* **Selected extract**:

** BEGIN **

NEW YORK (Reuters) - New York firm Cantor Fitzgerald, which is branching out from its core business of electronically trading bonds with other brokers, plans to start managing assets for wealthy individuals around the end of the year, a company spokeswoman confirmed.

Cantor Chief Executive Howard Lutnick has amassed a wide range of new businesses to offset lower income from trading commissions that have fallen due to technology and declining volume.

Cantor Fitzgerald Wealth Partners will cater to people with at least $5 million to invest, with an emphasis on those with $50 million, said Stan Gregor, co-chief executive of the new unit, in an e-mailed statement.

Gregor, a former private banking executive at Wells Fargo & Co. (WFC.N: Quote) joined Cantor earlier this year.

The new business would be Cantor's first to work directly with individuals.

Wealth management is becoming more popular with Wall Street firms eager for steady fees to offset more volatile investment banking and trading revenues. Most wealth management firms get paid a percentage of the assets clients entrust to them.

** END **

* **Dataset section**:
** BEGIN **

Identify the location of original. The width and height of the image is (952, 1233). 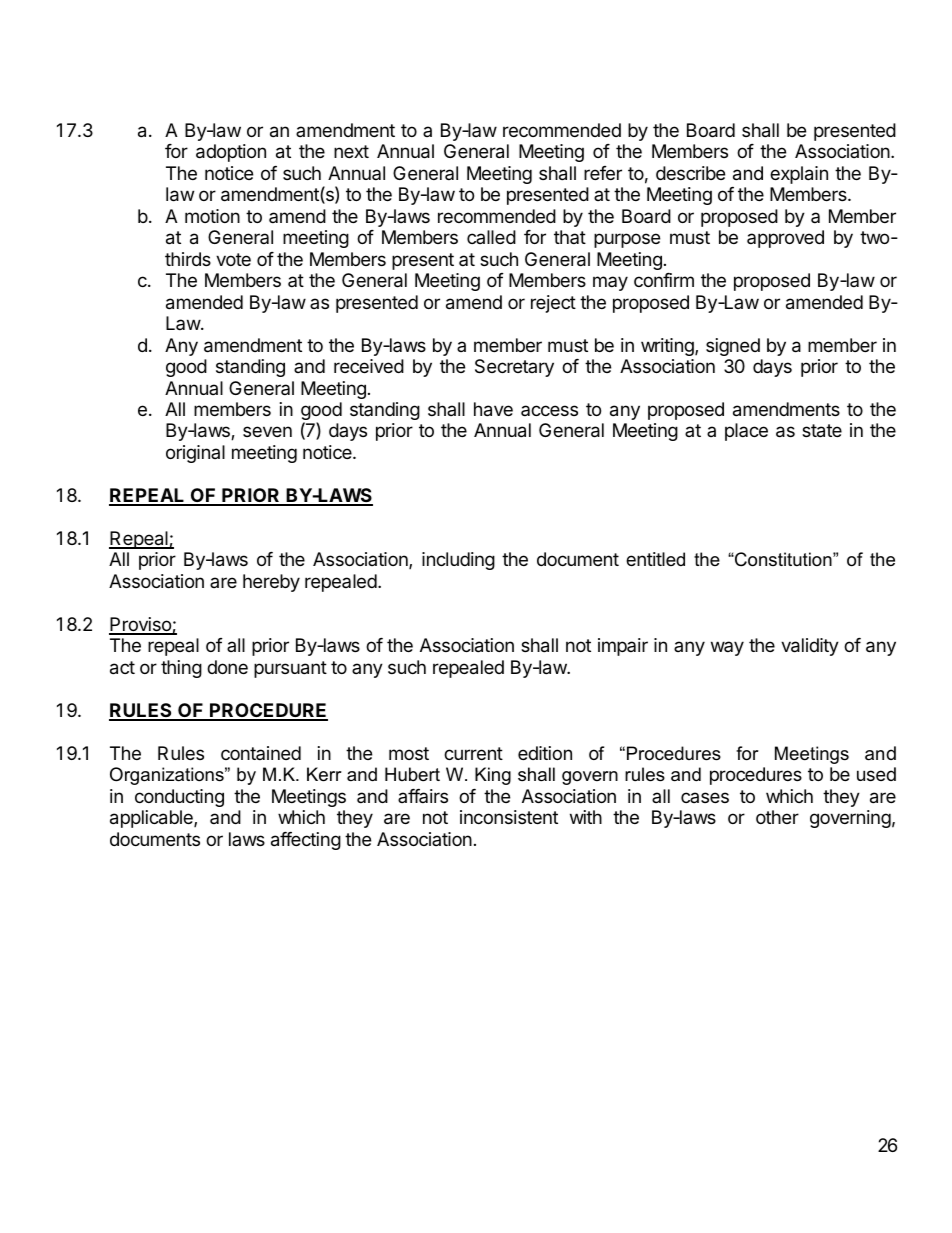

** END **

* **Work to complete**:
- a) From the news item on Cantor Fitzgerald, copy the passage starting at "Cantor Chief Executive" and ending at "entrust to them.".
- b) For each statement, say yes or no according to the news item on Cantor Fitzgerald, and quote the words from it that decide the answer: (i) The new unit is meant for people who have at least $5 million to invest. (ii) Stan Gregor was formerly a private banking executive at Citigroup. (iii) Cantor has worked directly with individuals in earlier businesses.

* **Solutions**:
- a)
Cantor Chief Executive Howard Lutnick has amassed a wide range of new businesses to offset lower income from trading commissions that have fallen due to technology and declining volume.

Cantor Fitzgerald Wealth Partners will cater to people with at least $5 million to invest, with an emphasis on those with $50 million, said Stan Gregor, co-chief executive of the new unit, in an e-mailed statement.

Gregor, a former private banking executive at Wells Fargo & Co. (WFC.N: Quote) joined Cantor earlier this year.

The new business would be Cantor's first to work directly with individuals.

Wealth management is becoming more popular with Wall Street firms eager for steady fees to offset more volatile investment banking and trading revenues. Most wealth management firms get paid a percentage of the assets clients entrust to them.

- b)
(i) Yes: "will cater to people with at least $5 million to invest"
(ii) No: "a former private banking executive at Wells Fargo & Co."
(iii) No: "The new business would be Cantor's first to work directly with individuals."